• _課題一覧_
1/ アルガトロバン事業譲渡の文書によると、アルガトロバンが欧州で最初に承認されたのは何年で、どの国ですか。
2/ アルガトロバン事業譲渡の文書の続きを、最後の文の後から書いてください。

== 文書抜粋 ==

田辺三菱製薬は17日、欧州における選択的抗トロンビン剤「アルガトロバン」事業をEthypharm (本社:フランス) に譲渡する契約を6月13日に締結したと発表した。
「アルガトロバン」事業のEthypharmへの譲渡は、田辺三菱製薬が欧州事業としてALS治療薬「ラジカヴァ」(一般名:エダラボン)に注力する方針のもとに踏み切ったもの。
アルガトロバンは、田辺三菱製薬が創製した選択的抗トロンビン剤で、国内では「ノバスタン」の名称で販売している。
欧州では、2004年にスウェーデンで承認されて以来、ドイツ、英国、フランス、スペイン、イタリアなど13カ国で「ヘパリン起因性血小板減少症(HIT)II型」の治療薬として販売されている。
「ヘパリン起因性血小板減少症(HIT)II型」は、致死性の血栓塞栓症を合併するおそれがある重篤な疾患である。アルガトロバンは血中消失半減期が短く、また、肝臓で代謝されるため、手術前後の患者、腎臓病の患者でHIT II型を発症した患者に適した抗凝固剤だ。

===
== 提供資料 ==

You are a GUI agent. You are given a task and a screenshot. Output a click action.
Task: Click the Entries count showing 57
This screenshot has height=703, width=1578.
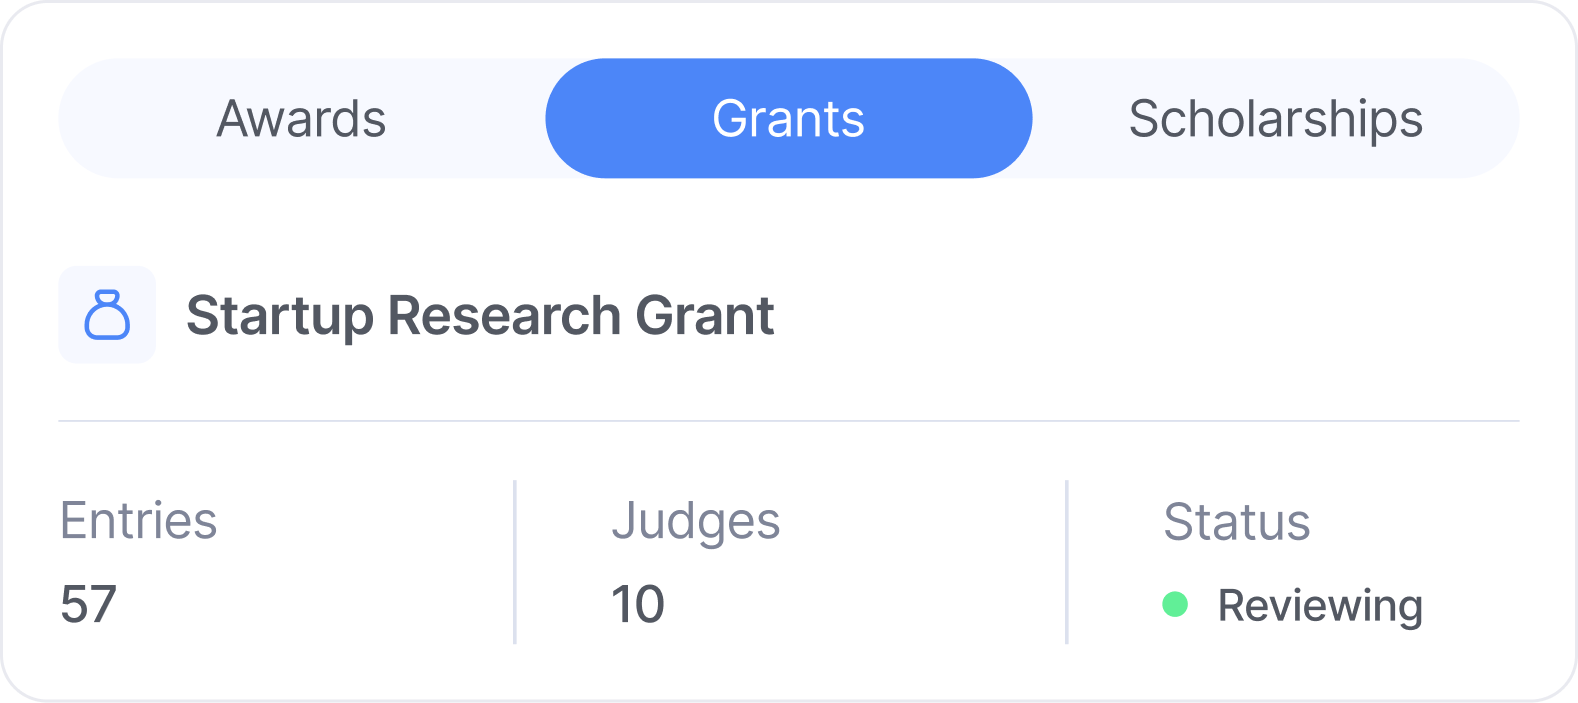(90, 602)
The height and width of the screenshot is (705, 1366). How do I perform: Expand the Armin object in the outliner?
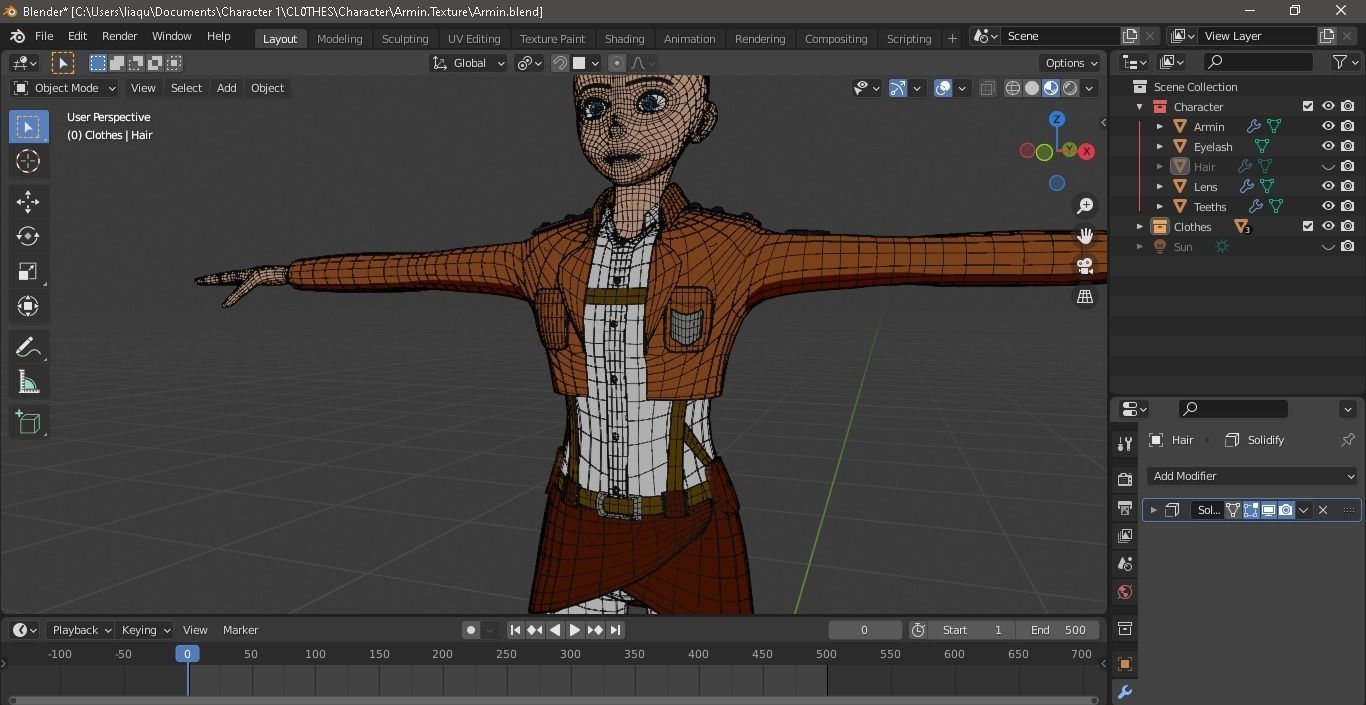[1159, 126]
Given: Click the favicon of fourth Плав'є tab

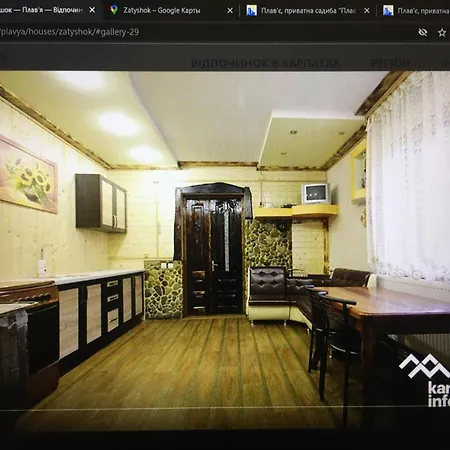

===

• _課題別の解答_
1/ 2004年、スウェーデンです。

2/
欧州におけるアルガトロバン事業は、田辺三菱製薬の子会社であるミツビシ タナベ ファーマ ヨーロッパ(MTPE、所在地:英国 ロンドン)およびMTPEの子会社であるミツビシ タナベ ファーマ ゲーエムベーハー(MTPD、所在地:ドイツ デュッセルドルフ)が英国およびドイツ等におけるアルガトロバンの販売を実施し、その他の欧州各国には提携先を通じて販売してきた。
Ethypharmは、中枢神経系(CNS)疾患領域や注射剤に強みがあり、田辺三菱製薬の欧州アルガトロバン事業の承継によって医薬品事業のさらなる強化をめざすとともに、アルガトロバンの提供を通じて欧州各国の医療ニーズに貢献していく。
田辺三菱製薬は、MTPEおよびMTPDを通じてラジカヴァを含む医薬品を提供することで、今後も欧州の患者に貢献していく。